**Source extract:**
· · · · ·

Time series forecasting and anomaly detection
Striim now supports forecasting and anomaly detection on time-series data, using sophisticated machine learning models. These are implemented as built-in functions. Striim allows you to apply these models to your streaming data for data preprocessing and to analyze your streaming data for automated prediction, and anomaly detection.
Machine learning pipeline for prediction and anomaly detection
The following steps are involved in forecasting/anomaly detection:
Data processing: Before fitting data into sophisticated models, we recommend transforming and preprocessing the data. Striim supports a collection of data preprocessing methods including standardization and normalization to make training less sensitive to the scale of features, power transformation (like square root, log) to stabilize volatile data, and seasonality decomposition like Loess or STL decomposition to remove the seasonality in time-series data.
Automated prediction: Striim transforms time series regression to a standard regression problem with lagged variables (that is, autoregression), and then applies a regression model to it for prediction. This topic describes the random forest model.
Anomaly detection: Striim detects anomalies by comparing predicted values to actual values, flagging instances where the percentage error exceeds a statistically defined threshold. It assumes the percentage errors follow a normal distribution and sets the threshold based on this assumption.

· · · · ·

**Data lines:**
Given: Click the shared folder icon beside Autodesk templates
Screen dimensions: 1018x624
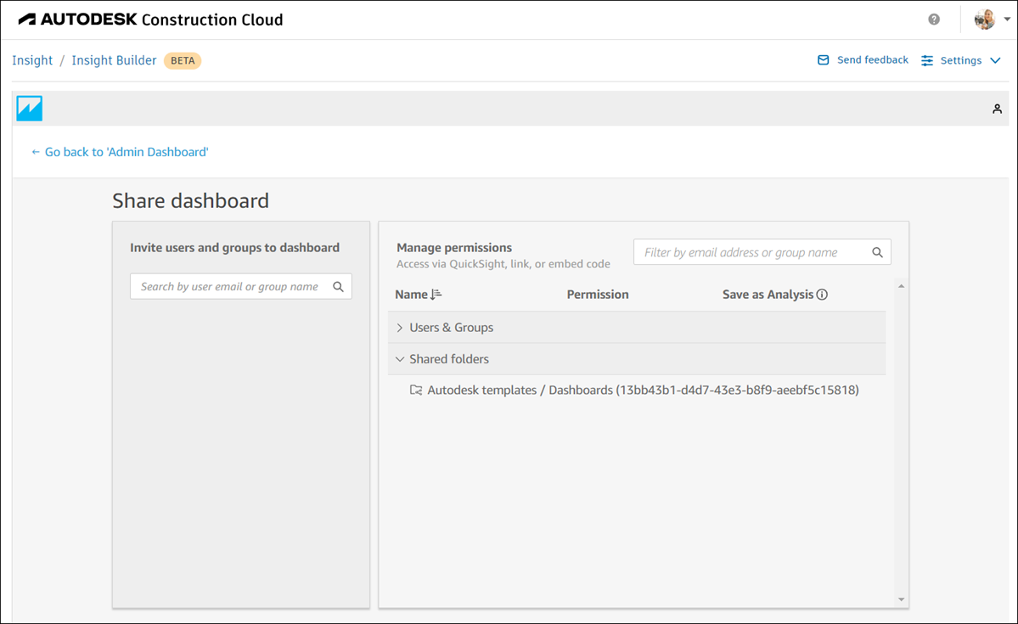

· · · · ·

**Problems and tasks:**
[1] According to the time series forecasting text, which regression model does this topic describe?
[2] Write the next part of the time series forecasting text, picking up after its final sentence.

**Answers to each task:**
[1] The random forest model.

[2]
Time series forecasting
This model allows you to forecast a future value based on previous ones with a random forest. Consider a time series consisting of N data points, represented as (t
i, v
i) for i = 1, 2, …, N
, where t
i denotes the timestamp and v
i is the corresponding observed value.
Forecasting: The objective is to predict future values of the time series at upcoming timestamps t
N+1, t
N+2, and so on. These predictions are based on patterns learned from the existing data.
Anomaly Detection: When the actual value at a future timestamp (e.g., v
N+1) becomes available, it can be compared with the predicted value. If the difference between the actual and predicted values exceeds a defined threshold, the data point is flagged as an anomaly.
Seasonality Decomposition: If the time series exhibits recurring seasonal patterns (e.g., temperature rises at noon each day), we can decompose the time series to isolate the seasonal component. The deseasonalized data can then be used as input to forecasting models such as Random Forest.
Using Foreseer in Flow Designer
You can configure time series forecasting and anomaly detection in the Flow Designer using the Foreseer AI Agent. This allows you to analyze streaming data without writing TQL manually.
To use Foreseer:
In Flow Designer, open the canvas for your application flow.
From the AI Agent menu, drag a Foreseer component onto the canvas.
Connect the Foreseer node to an input stream or preprocessing logic (e.g., via a sliding window).
Configure the Foreseer node’s options, such as number of predicted future values and timestamp interval, anomaly threshold, and seasonal parameters, through the node properties panel.
Connect Foreseer’s output to downstream sinks or dashboards for further analysis or alerting.
Using Foreseer from Flow Designer simplifies integration and lets you visually manage anomaly detection and forecasting logic in real-time data flows.
Viewing and interpreting anomaly detection results
After running your real-time forecasting and anomaly detection pipeline, you can visualize the results using a time series chart. This visualization helps you compare actual values to predicted values and highlights anomalies based on deviation thresholds.
The chart typically includes:
Actual values: the raw observed data points over time.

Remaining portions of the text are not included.